=== Task description ===
Please give back only the lines below from the one containing "Uncategorized (56, 59)" to the one containing "LIVE (26, 2238)", each repeated word for word, both ends included.

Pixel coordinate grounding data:

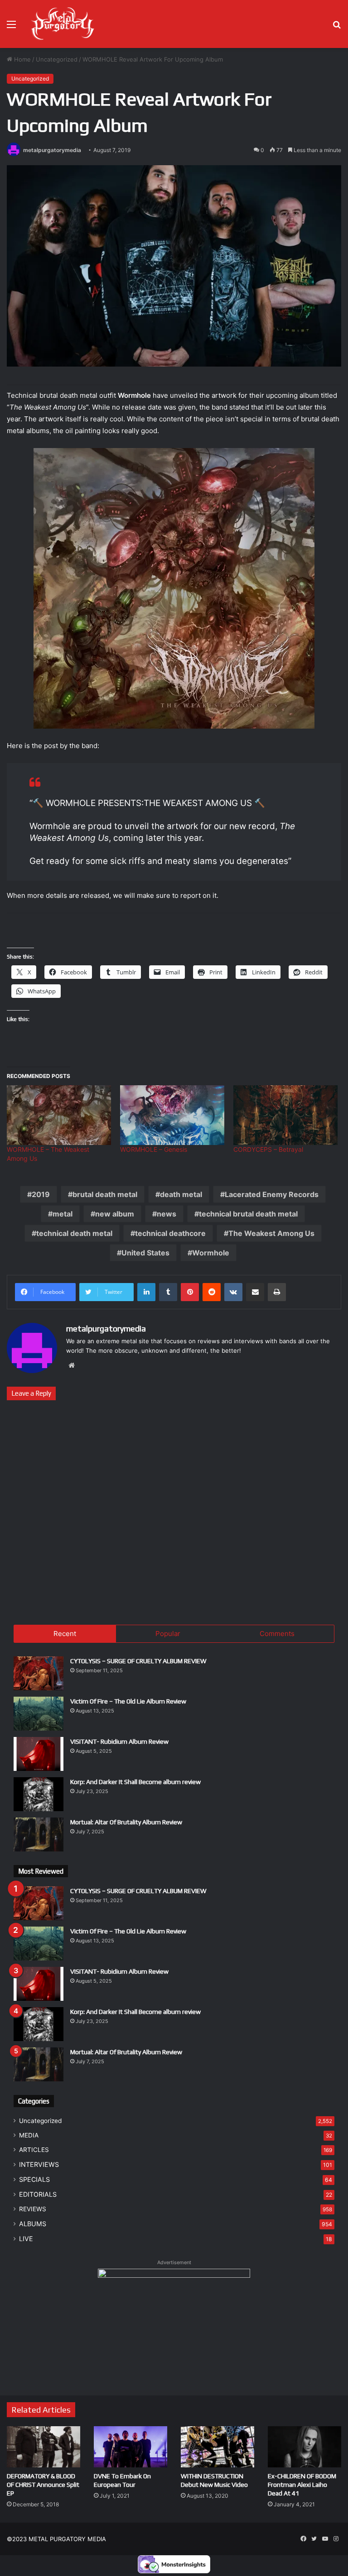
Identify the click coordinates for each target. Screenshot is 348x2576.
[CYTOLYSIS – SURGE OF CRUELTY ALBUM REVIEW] (38, 1673)
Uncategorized (56, 59)
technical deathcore (170, 1233)
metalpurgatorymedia (52, 150)
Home (21, 59)
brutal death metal (104, 1194)
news (166, 1213)
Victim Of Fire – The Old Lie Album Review (128, 1701)
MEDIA (29, 2135)
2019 (41, 1194)
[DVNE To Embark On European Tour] (130, 2446)
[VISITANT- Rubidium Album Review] (38, 1754)
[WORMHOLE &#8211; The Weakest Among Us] (59, 1115)
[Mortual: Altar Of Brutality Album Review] (38, 1834)
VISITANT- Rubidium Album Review (119, 1741)
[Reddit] (212, 1292)
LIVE (26, 2238)
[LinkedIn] (146, 1292)
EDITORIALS (38, 2194)
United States (145, 1252)
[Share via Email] (255, 1292)
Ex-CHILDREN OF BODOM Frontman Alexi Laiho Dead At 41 (302, 2484)
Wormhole (210, 1252)
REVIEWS (32, 2209)
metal (62, 1213)
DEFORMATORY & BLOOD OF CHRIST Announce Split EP (43, 2484)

=== Exercise solution ===
Uncategorized (56, 59)
technical deathcore (170, 1233)
metalpurgatorymedia (52, 150)
Home (21, 59)
brutal death metal (104, 1194)
news (166, 1213)
Victim Of Fire – The Old Lie Album Review (128, 1701)
MEDIA (29, 2135)
2019 (41, 1194)
[DVNE To Embark On European Tour] (130, 2446)
[VISITANT- Rubidium Album Review] (38, 1754)
[WORMHOLE &#8211; The Weakest Among Us] (59, 1115)
[Mortual: Altar Of Brutality Album Review] (38, 1834)
VISITANT- Rubidium Album Review (119, 1741)
[Reddit] (212, 1292)
LIVE (26, 2238)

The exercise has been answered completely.